WHAT IS BEING ASKED: Swap "icon" for "symbol" throughout the data below, and leave everything else as it is.

RECORD EXCERPTS:
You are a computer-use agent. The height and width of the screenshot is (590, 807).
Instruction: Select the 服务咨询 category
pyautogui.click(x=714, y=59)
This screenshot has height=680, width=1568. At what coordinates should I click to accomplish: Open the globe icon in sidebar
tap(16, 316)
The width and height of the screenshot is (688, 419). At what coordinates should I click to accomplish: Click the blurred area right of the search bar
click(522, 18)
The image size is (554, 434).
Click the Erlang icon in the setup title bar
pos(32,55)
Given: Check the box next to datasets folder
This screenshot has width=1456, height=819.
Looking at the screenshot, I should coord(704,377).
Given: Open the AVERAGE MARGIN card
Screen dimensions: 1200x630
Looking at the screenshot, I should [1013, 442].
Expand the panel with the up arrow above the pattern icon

SOLUTION TO THE EXERCISE:
You are a computer-use agent. The height and width of the screenshot is (590, 807).
Instruction: Select the 服务咨询 category
pyautogui.click(x=714, y=59)
This screenshot has height=680, width=1568. At what coordinates should I click to accomplish: Open the globe symbol in sidebar
tap(16, 316)
The width and height of the screenshot is (688, 419). At what coordinates should I click to accomplish: Click the blurred area right of the search bar
click(522, 18)
The image size is (554, 434).
Click the Erlang symbol in the setup title bar
pos(32,55)
Given: Check the box next to datasets folder
This screenshot has width=1456, height=819.
Looking at the screenshot, I should coord(704,377).
Given: Open the AVERAGE MARGIN card
Screen dimensions: 1200x630
Looking at the screenshot, I should [1013, 442].
Expand the panel with the up arrow above the pattern symbol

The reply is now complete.